Aber hat er nie daran gedacht, seine Leidenschaft für die Musik zum Broterwerb zu machen? Hat er, sagt er, und hat auch eine Weile von der Musik gelebt. Dass er dann doch die Sicherheit des Lehrerdaseins vorgezogen hat, das hat auch viel mit seinen beiden sieben und neun Jahre alten Kindern zu tun. Kinder, das wurde ihm klar, bedeuten Verantwortung

Irgendwie habe ich jetzt noch Verantwortung für zwei weitere Leben, und nicht nur für die nächsten zehn Jahre, sondern 20 Jahre, und will auch da sein für die Kinder und jetzt habe ich so sagen wir mal mit der Mischung, ich bin Lehrer an einer Schule und kann auch Musik machen, nebenberuflich, das finde ich ne super Mischung, weil dann habe ich auch Zeit für die Kinder, hab für sie auch die Sicherheit, dass ich ihnen die Ausbildung und so, das ist eigentlich das Ding gewesen. … Da fühl ich mich auch wohl bei…also ich hab viel mit Vollblutmusikern zu tun, die hundertprozentig davon leben, das finde ich auch klasse, aber so wie ich das jetzt habe, finde ich das genau richtig, weil ich kenn den Bereich, ich habe darin gearbeitet und kann das einschätzen und merke, es ist nicht das was mich komplett ausfüllt, weil ich bin halt auch Lehrer, weißte, stehe vormittags vor der Klasse und vor den Kindern und bringe ihnen die Kulturtechniken bei … und das ist also so ein Riesengeschenk, und komm dann mittags nach Hause und habe noch voll Energie. Also für mich wirklich Himmel auf Erden sozusagen. (lacht).

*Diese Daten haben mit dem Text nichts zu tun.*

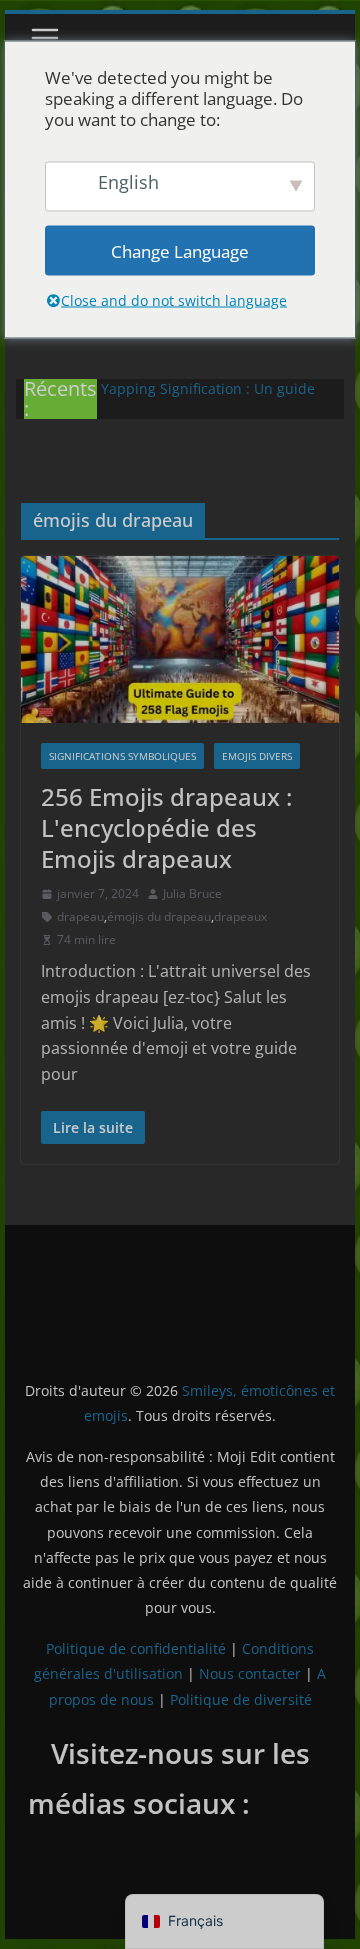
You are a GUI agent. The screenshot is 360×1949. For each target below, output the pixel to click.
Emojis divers (257, 756)
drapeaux (240, 916)
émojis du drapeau (159, 916)
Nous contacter (250, 1673)
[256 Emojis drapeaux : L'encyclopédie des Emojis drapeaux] (179, 639)
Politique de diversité (241, 1699)
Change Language (180, 250)
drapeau (80, 916)
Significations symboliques (122, 756)
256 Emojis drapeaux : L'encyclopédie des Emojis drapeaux (166, 827)
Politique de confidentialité (136, 1648)
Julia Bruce (192, 893)
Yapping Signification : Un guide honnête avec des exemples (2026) (216, 398)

Wie es bei ihm zu diesem intensiven Verhältnis zur Musik kam, weiß er dabei bis heute nicht:

Es ist immer da, genau wie mein Gottesvertrauen, das muss ich ganz ehrlich sagen, meine Eltern waren auch eher agnostisch und eher religionskritisch, und wenn Religion, dann eher esoterisch, und für mich war seitdem ich denken kann, klar, für mich gibt es Gott, fertig, so. Und zwar kann ich heute sagen, weil ich mich sehr mit der jüdischen Religion beschäftige, praktisch, wirklich vollkommen praktisch, ich nehme teil, und ich muss sagen, mein Gott ist ziemlich jüdisch, es ist so ein personaler, so ein Gegenüber, mit dem ich reden kann, das ist toll. (lacht).

Thomas Heidenreich ist ein Mensch voller Energie, Temperament, Lust und Lebensfreude. Es ist eine Energie und Lebenslust, die ansteckend ist. Die nachglüht bei mir, lange über den Nachhauseweg hinaus.